### Your assignment
Below are the records. Reproduce exactly the lines from the one containing "The width and" through the final line, and omit any pictures.

Top of Material provided

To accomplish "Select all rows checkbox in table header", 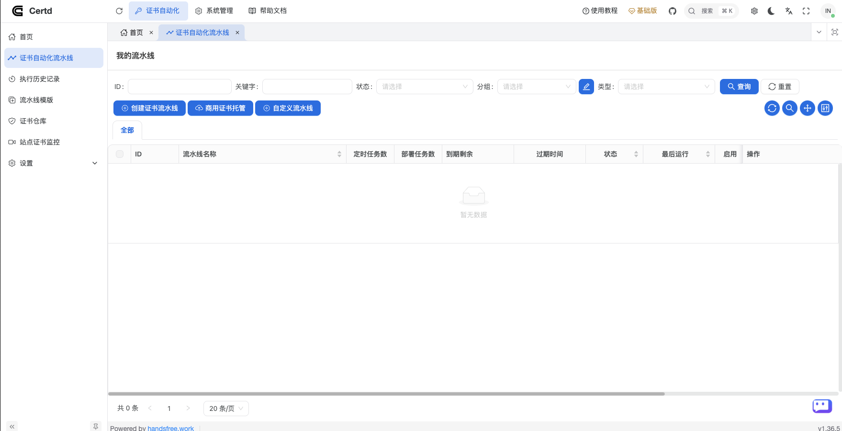I will pos(120,154).
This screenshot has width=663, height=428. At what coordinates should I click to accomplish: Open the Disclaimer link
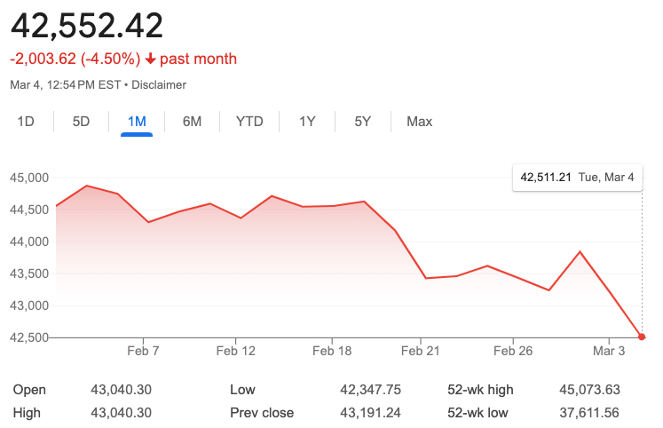159,84
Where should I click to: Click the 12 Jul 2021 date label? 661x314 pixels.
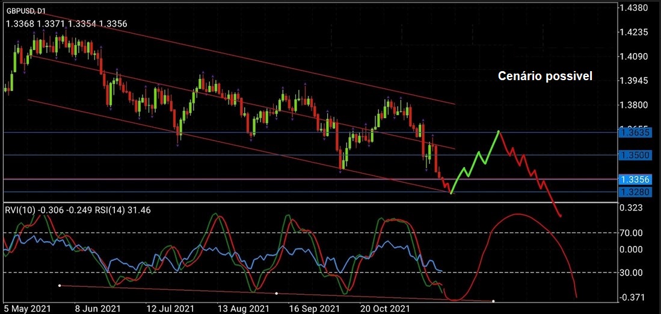click(169, 308)
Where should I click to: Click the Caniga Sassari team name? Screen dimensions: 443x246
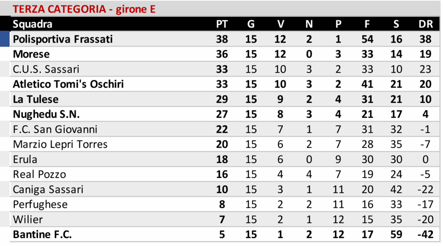[x=48, y=189]
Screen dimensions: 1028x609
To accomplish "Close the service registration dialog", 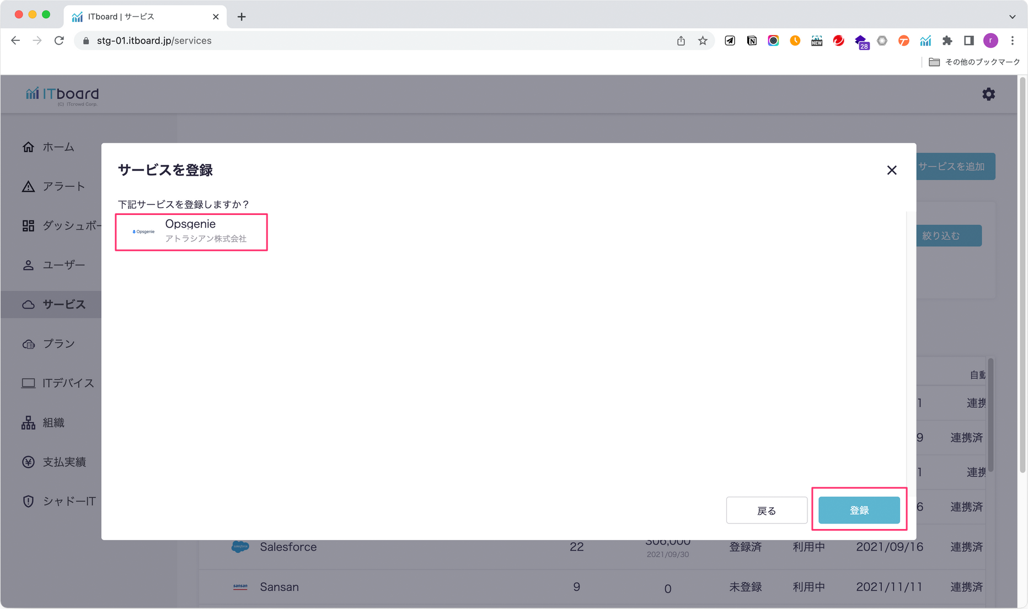I will 891,170.
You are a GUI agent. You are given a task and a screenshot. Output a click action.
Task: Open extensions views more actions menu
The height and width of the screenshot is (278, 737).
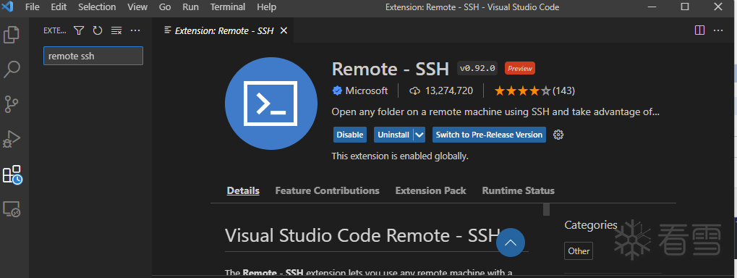135,30
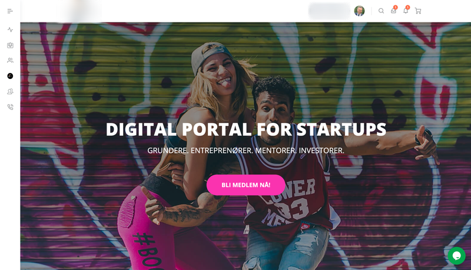This screenshot has height=270, width=471.
Task: Click the blurred site logo in the header
Action: 79,11
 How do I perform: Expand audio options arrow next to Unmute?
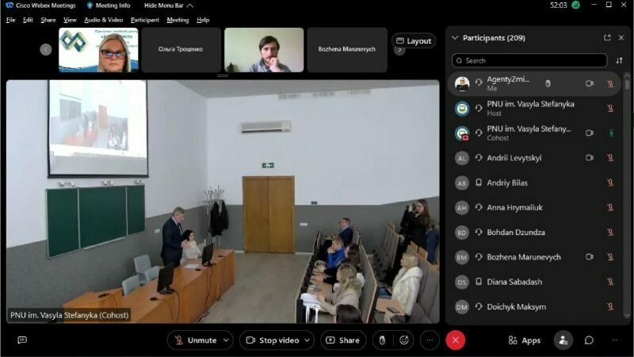226,340
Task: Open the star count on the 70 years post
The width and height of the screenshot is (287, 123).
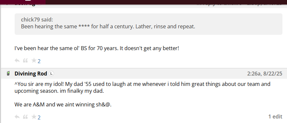Action: [x=39, y=61]
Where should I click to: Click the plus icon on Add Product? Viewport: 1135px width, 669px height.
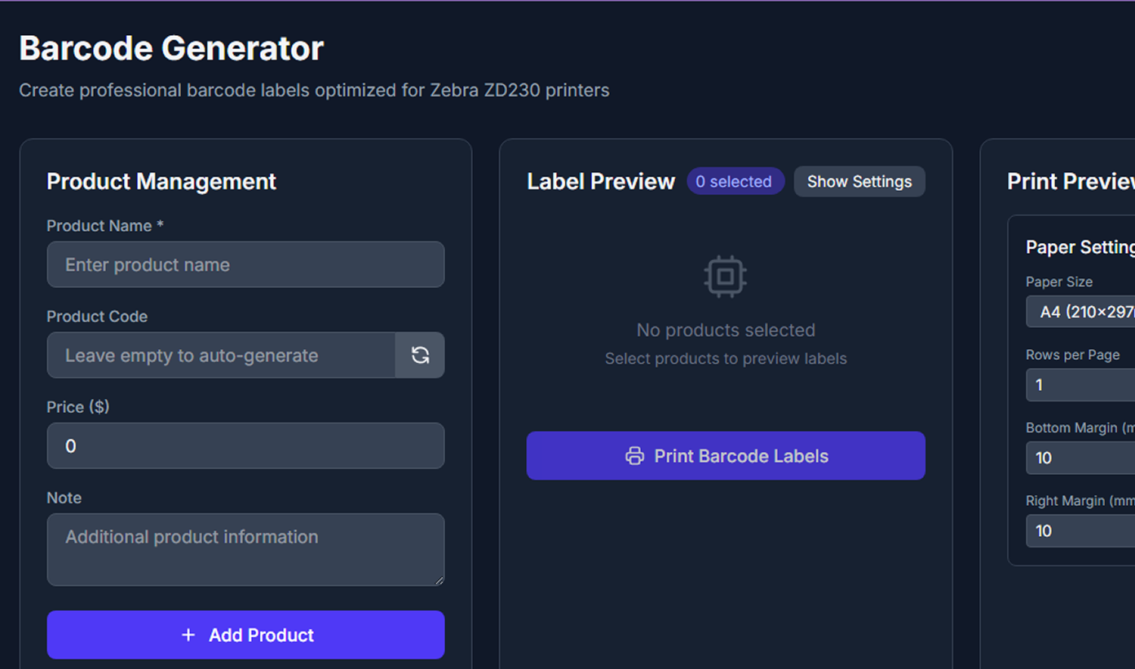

Bottom of Material provided

### Answer box
The width and height of the screenshot is (287, 123).
Action: [x=39, y=61]
Where should I click to: Click the plus icon on Add Product? Viewport: 1135px width, 669px height.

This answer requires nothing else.